She traced word after word, and evoked scene after scene. As she
discovered a name, she conjured up the place. As she moved to the next
mark she imagined the long path lifting and falling happily.

She was waiting for Siegmund, yet his hand upon the latch startled her.
She rose suddenly, in agitation. Siegmund was standing in the sunshine
at the gate. They greeted each other across the tall roses.

When Siegmund was holding her hand, he said, softly laughing:

'You have come out of the water very beautiful this morning.'

She laughed. She was not beautiful, but she felt so at that moment. She
glanced up at him, full of love and gratefulness.

'And you,' she murmured, in a still tone, as if it were almost
sacrilegiously unnecessary to say it.

Siegmund was glad. He rejoiced to be told he was beautiful. After a few
moments of listening to the bees and breathing the mignonette, he said:

'I found a little white bay, just like you--a virgin bay. I had to swim
there.'

'Oh!' she said, very interested in him, not in the fact.

'It seemed just like you. Many things seem like you,' he said.

She laughed again in her joyous fashion, and the reed-like vibration
came into her voice.

'I saw the sun through the cliffs, and the sea, and you,' she said.

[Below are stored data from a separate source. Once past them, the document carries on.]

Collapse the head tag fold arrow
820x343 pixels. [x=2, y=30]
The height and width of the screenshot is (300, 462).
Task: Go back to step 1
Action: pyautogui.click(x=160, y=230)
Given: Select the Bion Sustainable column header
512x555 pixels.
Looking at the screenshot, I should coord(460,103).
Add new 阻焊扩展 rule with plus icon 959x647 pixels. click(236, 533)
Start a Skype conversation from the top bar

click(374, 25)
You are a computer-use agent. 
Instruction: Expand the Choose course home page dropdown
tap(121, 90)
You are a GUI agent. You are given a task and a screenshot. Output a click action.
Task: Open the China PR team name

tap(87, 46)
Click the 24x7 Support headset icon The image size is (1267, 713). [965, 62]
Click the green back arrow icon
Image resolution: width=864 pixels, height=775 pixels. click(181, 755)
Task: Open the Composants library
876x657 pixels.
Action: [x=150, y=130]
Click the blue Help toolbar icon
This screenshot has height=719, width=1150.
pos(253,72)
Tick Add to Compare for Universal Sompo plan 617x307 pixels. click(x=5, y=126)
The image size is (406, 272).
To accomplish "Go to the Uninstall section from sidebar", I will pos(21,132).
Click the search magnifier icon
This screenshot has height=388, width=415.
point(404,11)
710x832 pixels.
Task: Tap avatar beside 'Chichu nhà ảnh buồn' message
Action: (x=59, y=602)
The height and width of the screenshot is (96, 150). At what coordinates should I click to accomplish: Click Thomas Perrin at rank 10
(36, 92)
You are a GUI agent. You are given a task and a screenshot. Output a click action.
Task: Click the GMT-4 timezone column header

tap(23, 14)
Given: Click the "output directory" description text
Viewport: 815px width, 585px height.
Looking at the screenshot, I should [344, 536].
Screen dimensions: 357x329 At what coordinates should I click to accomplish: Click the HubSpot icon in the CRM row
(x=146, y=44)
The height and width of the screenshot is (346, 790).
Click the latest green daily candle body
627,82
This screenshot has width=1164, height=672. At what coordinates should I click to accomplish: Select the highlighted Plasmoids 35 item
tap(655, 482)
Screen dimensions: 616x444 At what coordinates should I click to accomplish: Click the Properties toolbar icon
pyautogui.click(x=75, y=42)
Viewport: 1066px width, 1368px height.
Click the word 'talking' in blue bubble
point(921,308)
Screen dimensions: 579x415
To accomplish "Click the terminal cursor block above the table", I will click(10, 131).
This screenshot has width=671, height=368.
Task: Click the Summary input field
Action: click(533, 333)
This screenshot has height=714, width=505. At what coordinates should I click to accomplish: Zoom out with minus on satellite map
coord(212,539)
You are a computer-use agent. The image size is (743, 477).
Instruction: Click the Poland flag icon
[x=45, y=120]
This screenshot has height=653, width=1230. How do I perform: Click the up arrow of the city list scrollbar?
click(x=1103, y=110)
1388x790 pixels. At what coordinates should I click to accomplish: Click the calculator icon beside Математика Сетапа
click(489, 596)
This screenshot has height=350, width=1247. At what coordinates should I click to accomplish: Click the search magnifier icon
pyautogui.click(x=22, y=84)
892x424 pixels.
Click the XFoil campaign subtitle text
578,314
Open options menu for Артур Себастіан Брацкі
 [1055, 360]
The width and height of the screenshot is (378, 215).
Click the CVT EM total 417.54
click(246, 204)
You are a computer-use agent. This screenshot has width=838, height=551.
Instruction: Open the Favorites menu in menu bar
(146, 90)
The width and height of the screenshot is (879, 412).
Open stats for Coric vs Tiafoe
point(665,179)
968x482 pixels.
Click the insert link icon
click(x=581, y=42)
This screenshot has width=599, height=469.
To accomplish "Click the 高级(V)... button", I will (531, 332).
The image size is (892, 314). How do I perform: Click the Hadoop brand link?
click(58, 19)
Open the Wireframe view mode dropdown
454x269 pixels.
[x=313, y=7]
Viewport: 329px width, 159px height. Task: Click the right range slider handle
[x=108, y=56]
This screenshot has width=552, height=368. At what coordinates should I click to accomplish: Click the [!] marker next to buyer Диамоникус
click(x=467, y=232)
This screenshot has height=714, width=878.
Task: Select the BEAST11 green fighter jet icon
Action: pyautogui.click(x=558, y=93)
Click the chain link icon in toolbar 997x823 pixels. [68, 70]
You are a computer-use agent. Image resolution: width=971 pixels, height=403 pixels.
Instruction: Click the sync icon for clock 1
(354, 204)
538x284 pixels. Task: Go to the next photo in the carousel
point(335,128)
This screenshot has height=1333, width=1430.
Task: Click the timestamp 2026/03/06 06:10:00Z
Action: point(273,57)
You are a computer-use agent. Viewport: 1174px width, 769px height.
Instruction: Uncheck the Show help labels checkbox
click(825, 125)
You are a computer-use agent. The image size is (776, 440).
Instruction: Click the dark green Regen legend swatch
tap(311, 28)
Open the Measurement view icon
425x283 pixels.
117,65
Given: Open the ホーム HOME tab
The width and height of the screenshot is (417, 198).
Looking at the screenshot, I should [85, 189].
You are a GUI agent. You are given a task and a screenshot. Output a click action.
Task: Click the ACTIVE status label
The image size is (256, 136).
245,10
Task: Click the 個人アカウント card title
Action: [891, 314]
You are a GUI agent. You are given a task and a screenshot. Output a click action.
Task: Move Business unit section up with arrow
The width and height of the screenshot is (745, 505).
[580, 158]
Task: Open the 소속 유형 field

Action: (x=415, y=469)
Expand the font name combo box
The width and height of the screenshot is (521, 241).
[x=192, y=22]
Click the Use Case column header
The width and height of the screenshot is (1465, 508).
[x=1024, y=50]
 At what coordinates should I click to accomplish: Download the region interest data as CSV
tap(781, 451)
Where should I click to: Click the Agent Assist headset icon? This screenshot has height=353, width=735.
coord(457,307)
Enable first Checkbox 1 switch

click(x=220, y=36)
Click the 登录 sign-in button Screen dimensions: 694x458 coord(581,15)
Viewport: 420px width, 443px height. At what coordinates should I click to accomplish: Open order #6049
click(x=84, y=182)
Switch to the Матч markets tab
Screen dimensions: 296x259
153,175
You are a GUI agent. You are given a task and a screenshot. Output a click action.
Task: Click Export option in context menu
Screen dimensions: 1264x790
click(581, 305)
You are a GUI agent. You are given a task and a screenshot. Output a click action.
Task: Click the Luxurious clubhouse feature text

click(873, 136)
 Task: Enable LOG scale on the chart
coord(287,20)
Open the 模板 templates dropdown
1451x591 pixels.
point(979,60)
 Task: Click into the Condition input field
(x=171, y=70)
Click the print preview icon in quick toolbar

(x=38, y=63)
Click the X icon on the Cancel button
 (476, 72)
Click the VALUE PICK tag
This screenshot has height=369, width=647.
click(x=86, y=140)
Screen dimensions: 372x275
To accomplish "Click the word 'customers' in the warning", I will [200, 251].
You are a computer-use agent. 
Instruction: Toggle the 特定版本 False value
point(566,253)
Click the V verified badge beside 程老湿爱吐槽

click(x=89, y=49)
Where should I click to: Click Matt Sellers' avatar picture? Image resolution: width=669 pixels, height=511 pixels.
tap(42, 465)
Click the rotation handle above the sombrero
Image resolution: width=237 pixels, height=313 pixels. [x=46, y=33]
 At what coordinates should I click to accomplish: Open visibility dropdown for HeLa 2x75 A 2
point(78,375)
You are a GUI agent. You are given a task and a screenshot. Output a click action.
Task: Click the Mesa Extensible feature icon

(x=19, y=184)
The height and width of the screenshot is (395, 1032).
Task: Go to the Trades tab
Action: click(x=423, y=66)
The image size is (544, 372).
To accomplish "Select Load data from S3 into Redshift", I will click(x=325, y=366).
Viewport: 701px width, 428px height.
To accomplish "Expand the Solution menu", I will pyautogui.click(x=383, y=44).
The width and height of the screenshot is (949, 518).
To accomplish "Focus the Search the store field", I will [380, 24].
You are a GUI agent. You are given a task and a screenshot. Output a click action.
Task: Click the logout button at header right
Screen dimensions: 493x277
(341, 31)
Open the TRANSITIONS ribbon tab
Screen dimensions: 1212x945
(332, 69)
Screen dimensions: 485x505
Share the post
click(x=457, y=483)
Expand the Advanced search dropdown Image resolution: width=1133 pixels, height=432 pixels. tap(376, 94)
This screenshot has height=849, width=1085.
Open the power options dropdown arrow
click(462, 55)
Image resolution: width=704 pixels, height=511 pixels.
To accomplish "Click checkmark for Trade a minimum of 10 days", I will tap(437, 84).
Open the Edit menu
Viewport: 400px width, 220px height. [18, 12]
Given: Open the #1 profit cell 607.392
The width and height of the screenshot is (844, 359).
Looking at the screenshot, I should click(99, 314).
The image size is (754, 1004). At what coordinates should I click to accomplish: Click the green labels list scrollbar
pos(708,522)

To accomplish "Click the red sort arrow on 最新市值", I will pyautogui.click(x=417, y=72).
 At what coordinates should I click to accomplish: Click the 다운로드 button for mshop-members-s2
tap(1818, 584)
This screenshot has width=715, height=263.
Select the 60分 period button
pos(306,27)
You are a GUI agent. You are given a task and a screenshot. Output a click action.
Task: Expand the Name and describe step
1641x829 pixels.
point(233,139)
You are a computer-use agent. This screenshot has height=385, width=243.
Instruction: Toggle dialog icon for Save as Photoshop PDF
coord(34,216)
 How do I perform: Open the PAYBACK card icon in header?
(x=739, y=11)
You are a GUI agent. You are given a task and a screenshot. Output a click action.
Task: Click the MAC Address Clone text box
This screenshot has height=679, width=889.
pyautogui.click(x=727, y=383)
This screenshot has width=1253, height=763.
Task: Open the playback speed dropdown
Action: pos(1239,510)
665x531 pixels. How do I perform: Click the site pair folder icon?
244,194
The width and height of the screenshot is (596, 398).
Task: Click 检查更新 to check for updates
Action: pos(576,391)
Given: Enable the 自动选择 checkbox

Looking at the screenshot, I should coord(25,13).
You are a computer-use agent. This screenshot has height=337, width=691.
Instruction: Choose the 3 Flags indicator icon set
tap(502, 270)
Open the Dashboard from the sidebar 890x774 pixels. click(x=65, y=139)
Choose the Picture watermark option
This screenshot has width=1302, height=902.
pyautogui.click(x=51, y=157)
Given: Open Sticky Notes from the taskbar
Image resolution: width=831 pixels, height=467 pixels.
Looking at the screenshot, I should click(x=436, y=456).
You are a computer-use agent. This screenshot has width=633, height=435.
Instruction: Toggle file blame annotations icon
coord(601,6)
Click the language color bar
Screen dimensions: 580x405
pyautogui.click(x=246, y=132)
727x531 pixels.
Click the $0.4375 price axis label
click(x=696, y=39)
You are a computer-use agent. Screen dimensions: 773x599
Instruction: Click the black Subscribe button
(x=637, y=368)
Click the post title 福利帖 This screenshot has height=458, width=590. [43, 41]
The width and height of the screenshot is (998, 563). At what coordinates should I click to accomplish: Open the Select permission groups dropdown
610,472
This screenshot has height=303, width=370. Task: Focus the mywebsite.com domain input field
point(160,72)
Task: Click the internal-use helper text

He did not understand. He looked at her searchingly. She was white and
still and inscrutable. Then she looked up at him; her earnest eyes, that
would not flinch, gazed straight into him. He trembled, and things all
swept into a blur. After she had taken away her eyes he found
himself saying:

'You know, I felt as if I were the first man to discover things: like
Adam when he opened the first eyes in the world.'

'I saw the sunshine in you,' repeated Helena quietly, looking at him
with her eyes heavy with meaning.

He laughed again, not understanding, but feeling she meant love.

'No, but you have altered everything,' he said.

The note of wonder, of joy, in his voice touched her almost beyond
self-control. She caught his hand and pressed it; then quickly kissed
it. He became suddenly grave.

'I feel as if it were right--you and me, Helena--so, even righteous. It
is so, isn't it? And the sea and everything, they all seem with us. Do
you think so?'

Looking at her, he found her eyes full of tears. He bent and kissed her,
and she pressed his head to her bosom. He was very glad.



_Chapter 9_


The day waxed hot. A few little silver tortoises of cloud had crawled
across the desert of sky, and hidden themselves. The chalk roads were
white, quivering with heat. Helena and Siegmund walked eastward
bareheaded under the sunshine. They felt like two insects in the niche
of a hot hearth as they toiled along the deep road. A few poppies here
and there among the wild rye floated scarlet in sunshine like
blood-drops on green water. Helena recalled Francis Thompson's poems,
which Siegmund had never read. She repeated what she knew, and laughed,
thinking what an ineffectual pale shadow of a person Thompson must have
been. She looked at Siegmund, walking in large easiness beside her.

'Artists are supremely unfortunate persons,' she announced.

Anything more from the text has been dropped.